Which regex condition could I use in to capture a math formula with units in R?

80 Views Asked by At

I am looking at codes in odf formulas that look a bit like this: {500mgl} over {4.05grams} Example

I want to use a regex with gsub in R to enclose in brackets all of the elements with the pattern

([0-9]+)([A-Za-z]+)

to avoid some units not displaying in the denominator. However, if I do this, the respective units will end up separated from the real number: 4,{0.5g} So what I want to enclose first the numbers with the commas:

a<-"4,05g"
gsub("([0-9]+)(\\,)([0-9]+)([A-Za-z]+)","{\\1\\2\\3\\4}",a)
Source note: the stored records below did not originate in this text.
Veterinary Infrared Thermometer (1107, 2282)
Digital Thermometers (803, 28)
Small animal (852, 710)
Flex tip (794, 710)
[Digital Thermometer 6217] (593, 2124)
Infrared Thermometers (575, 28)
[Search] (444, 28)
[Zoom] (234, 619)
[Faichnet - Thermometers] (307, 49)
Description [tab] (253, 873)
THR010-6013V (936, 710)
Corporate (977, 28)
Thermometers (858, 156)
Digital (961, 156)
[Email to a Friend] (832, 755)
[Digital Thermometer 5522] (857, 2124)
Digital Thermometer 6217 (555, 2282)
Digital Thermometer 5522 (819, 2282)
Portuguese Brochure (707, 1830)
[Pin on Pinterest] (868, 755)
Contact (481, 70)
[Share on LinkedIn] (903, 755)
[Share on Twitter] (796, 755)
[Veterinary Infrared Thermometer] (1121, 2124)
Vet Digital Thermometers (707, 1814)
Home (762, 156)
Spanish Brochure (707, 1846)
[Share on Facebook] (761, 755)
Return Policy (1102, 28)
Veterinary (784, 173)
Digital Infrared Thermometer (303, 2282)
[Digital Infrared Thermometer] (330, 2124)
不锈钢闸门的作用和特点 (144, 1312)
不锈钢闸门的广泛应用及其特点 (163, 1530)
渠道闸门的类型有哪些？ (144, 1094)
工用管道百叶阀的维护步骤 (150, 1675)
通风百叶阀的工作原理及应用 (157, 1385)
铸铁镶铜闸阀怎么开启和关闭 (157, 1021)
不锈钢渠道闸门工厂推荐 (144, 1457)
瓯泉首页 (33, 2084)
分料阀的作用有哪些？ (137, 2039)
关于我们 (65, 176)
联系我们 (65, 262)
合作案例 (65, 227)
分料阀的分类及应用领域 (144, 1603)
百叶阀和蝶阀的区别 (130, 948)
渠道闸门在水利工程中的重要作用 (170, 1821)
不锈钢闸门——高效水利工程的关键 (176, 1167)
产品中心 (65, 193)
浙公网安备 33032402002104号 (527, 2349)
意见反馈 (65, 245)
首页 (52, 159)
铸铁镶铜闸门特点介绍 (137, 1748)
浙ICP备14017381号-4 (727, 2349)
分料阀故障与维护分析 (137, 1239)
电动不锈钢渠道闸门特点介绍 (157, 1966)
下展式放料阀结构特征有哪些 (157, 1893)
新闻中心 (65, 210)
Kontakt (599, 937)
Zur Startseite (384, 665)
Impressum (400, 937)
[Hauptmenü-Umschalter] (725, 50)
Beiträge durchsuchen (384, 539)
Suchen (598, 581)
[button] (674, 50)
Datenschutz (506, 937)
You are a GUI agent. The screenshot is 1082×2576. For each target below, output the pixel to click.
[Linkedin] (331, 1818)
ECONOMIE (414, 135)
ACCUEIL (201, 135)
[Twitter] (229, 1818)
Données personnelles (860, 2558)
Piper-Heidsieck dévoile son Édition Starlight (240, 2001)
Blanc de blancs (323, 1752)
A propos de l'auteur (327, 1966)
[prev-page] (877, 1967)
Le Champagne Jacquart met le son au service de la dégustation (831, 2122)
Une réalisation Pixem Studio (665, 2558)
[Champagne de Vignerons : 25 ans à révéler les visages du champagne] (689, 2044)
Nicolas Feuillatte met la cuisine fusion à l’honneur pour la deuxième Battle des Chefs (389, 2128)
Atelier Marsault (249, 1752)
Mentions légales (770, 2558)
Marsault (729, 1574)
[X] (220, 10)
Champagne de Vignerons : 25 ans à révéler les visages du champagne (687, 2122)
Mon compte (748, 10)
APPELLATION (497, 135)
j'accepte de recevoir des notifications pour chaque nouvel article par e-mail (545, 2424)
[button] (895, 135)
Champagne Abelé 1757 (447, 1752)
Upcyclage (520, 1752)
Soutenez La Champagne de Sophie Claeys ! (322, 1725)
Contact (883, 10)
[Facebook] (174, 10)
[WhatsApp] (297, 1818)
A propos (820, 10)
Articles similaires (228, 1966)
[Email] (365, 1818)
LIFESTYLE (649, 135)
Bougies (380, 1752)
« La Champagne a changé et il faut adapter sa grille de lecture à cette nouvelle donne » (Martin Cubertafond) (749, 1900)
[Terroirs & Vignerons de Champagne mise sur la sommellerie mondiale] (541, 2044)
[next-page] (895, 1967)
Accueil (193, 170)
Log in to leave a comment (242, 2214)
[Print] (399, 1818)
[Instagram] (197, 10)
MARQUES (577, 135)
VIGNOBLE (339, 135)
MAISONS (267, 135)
and then, enclose with brackets the pattern:

([0-9]+)([A-Za-z]+)

but only if there is not an opening bracket before the pattern. I've tried searching the web for how look back syntax works with regex, however, I get pretty confused with how it works within R's gsub. I tried things like this:

gsub("([^\\.])([0-9]+)([A-Za-z]+)","{\\2\\3}",a)
gsub("(?[\\.])([0-9]+)([A-Za-z]+)","{\\2\\3}",a)
gsub("(!\\.?)([0-9]+)([A-Za-z]+)","{\\2\\3}",a)

but honestly I have no idea what I'm doing.

EDIT: I think that the exemption for the previous character must be not a bracket but a comma. That way one would avoid the output

"0,3g
" 0,{3g}"

but be able to do

"30g"
"{30g}"
1

There are 1 best solutions below

0
Wiktor Stribiżew On

You can use

x <- "4,05g"
gsub("(\\d+(?:,\\d+)?[[:alpha:]]*)", "{\\1}", x)

See the R demo and the regex demo.

Details:

  • ( - Group 1 start (necessary as gsub does not support backreferences to the whole match):
    • \d+ - one or more digits
    • (?:,\d+)? - an optional sequence of a comma and one or more digits
    • [[:alpha:]]* - zero or more letters
  • ) - end of the group.

The \1 in the replacement is the value of Group 1.